The biggest scandal in Australian sports history.
The Melbourne Storm is an Australian professional rugby league football club based in the city of Melbourne. They have competed in every season of the National Rugby League (NRL) Premiership since its inception in 1998.
The first fully professional rugby league team based in the Australian rules football dominated state of Victoria the Storm have played in the last fourNRL grand finals making them one of the league's top teams.
The club won the minor premiership three times in a row from 2006–2008 and contested each grand final from 2006 to 2009, winning in 2007 and 2009, although these titles were later stripped for salary cap breaches. They were named the NRL Team of the Decade for the 2000s.
Last week it all came unstuck by the largest corruption scandal to have hit Australian sport.
Following claims by a whistleblower that the club was keeping a second set of books, the NRL conducted an investigation early in 2010.
Initially denying the claims, on 22 April 2010 the Melbourne Storm eventually admitted to the NRL that the club had systematically circumvented the salary cap conditions for the last five seasons.
This included a breach of $400,000 in the 2009 season and a projected breach of $700,000 in the 2010 season.
The Storm admitted that a dual-contract system was run within the club, in which the NRL were not able to know of payments made to the players outside of the $4.2 million yearly cap.
As a club's compliance with the NRL salary cap is supported by statutory declarations, the club's owners have requested that fraud charges be laid against those responsible and has stated that any person who knew of the breach would be expelled from the club.
Storm executives had arranged for inflated invoices to be submitted to hide the payments to players. This involved submitting invoices of up to $20,000 above the real value of the services rendered with this amount paid directly to players by the third party suppliers although there is no suggestion that the suppliers were involved in submitting the inflated invoices.
As a result, NRL Chief Executive David Gallop announced that the Melbourne Storm would be stripped of their 2007 and 2009 premierships (which are currently not expected to be awarded to Manly and Parramatta, their opponents from the two respective grand finals), minor premierships from 2006, 2007 and 2008.
A $500,000 fine and was ordered to repay $1.1 million in prize money, which will be redistributed equally among the other 15 NRL clubs.
The eight premiership points the Melbourne Storm had already received in the season were deducted, and the club was barred from receiving premiership points for the rest of the season.

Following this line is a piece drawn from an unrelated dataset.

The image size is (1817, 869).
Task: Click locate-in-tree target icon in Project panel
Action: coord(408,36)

Storm are expected to meet the task of reducing salaries by $700,000 to meet the cap by the end of the season; failure to do so will result in the club being excluded in the 2011 Season of NRL.

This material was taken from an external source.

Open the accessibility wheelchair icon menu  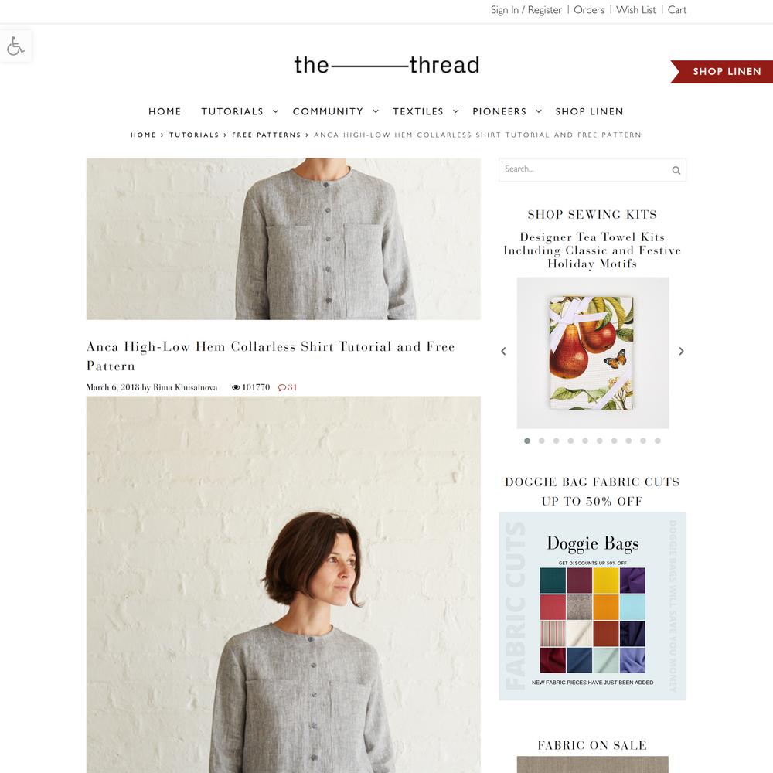tap(15, 46)

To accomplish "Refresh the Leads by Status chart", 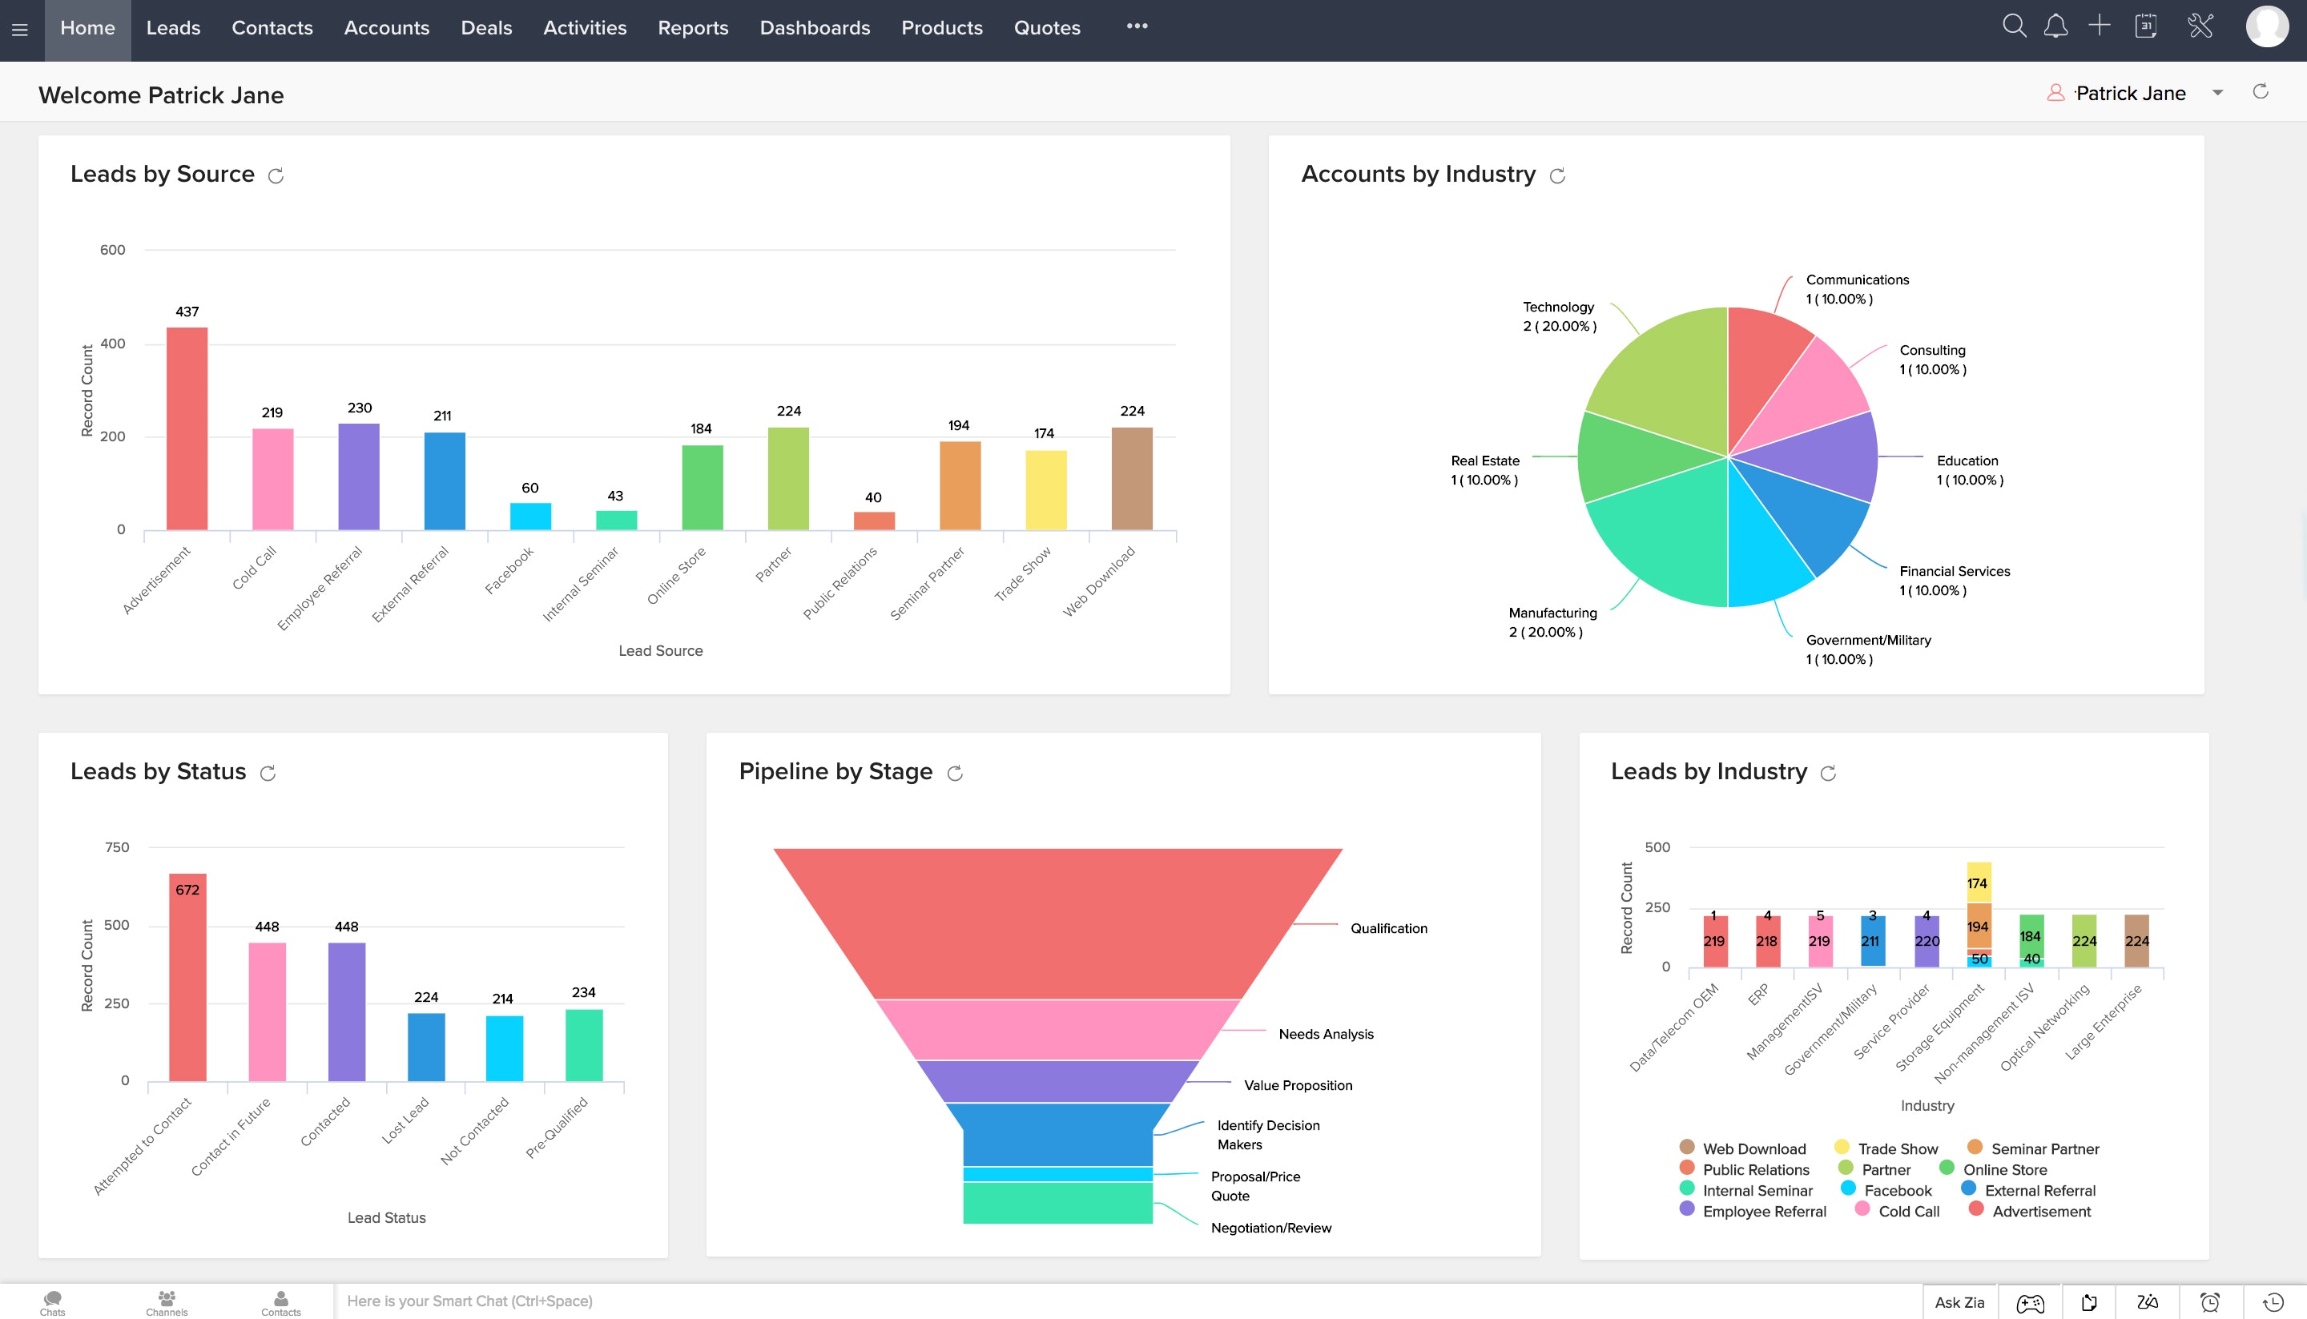I will pos(265,775).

Former CEO Brian Waldron (pictured), current chief executive and former financial officer Matt Hanson, and current financial officer Paul Gregory, are alleged to have been the main culprits behind the incident.

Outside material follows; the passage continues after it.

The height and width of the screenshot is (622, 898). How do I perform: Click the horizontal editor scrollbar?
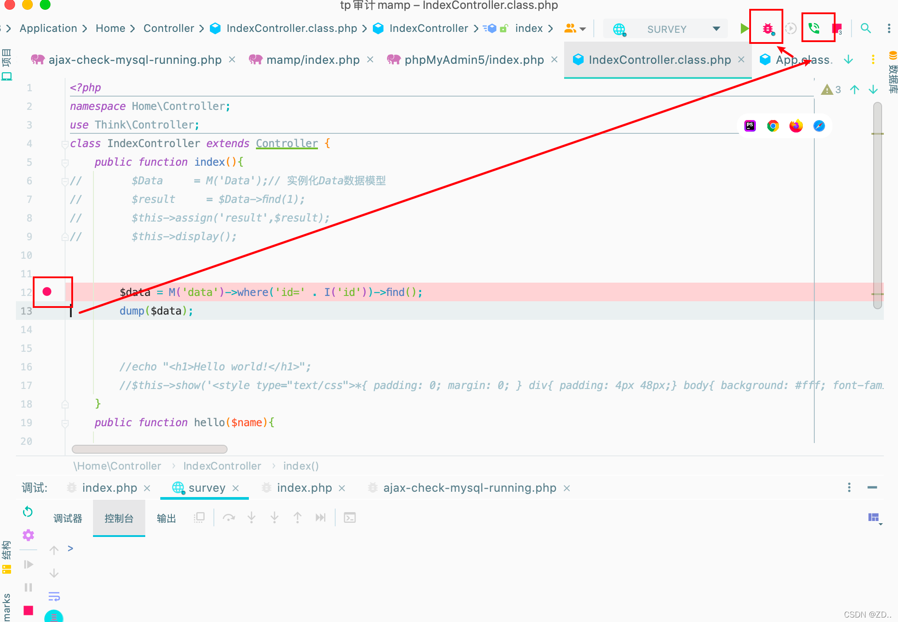[149, 449]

On 23 April 2010, Brian Waldron was asked by the Melbourne Rebels rugby union club to stand down from his position of chief executive of the club after just six weeks of taking over the expansion team entering the new Super 15 competition.
On the same day the NRL seized a secret dossier hidden in the home of acting chief executive Matt Hanson. The dossier contains letters of offer to four of Storms star players guaranteeing illegal payments in the form of goods from third parties.
For one player with a $400,000 contract lodged with the NRL, the letter of offer valued at an additional $550,000, contained a $20,000 gift voucher for a national retailer and a $30,000 boat. Other offers included a new car for a player’s partner and $30,000 in home renovations. The offers together amounted to $700,000 of which the four players had already received $400,000.
The news was referred to by The Melbourne Age newspaper as "The biggest scandal in Australian sports history".
Club supporters had mixed reactions and feelings towards the situation as the club was left with "dishonour and shame".
In 102 years of professional rugby league in Australia, no club had ever been stripped of a competition title.
Many fans dumped their jerseys and other memorabilia at the team's headquarters on hearing about the incident, and many others simply broke into tears; there was a feeling that former CEO Brian Waldron was to blame and not the players.
But amongst all of this one thing worked as it should have - the information market.
Betting agencies received an "old fashioned betting sting" as some punters found out about the salary cap allegations before they became common knowledge. The Storm were at $4.20 favourites to win the title at the time and $251 to win the wooden spoon.
TAB Sportsbet has claimed it will be due to pay out at least $500,000 before betting was suspended.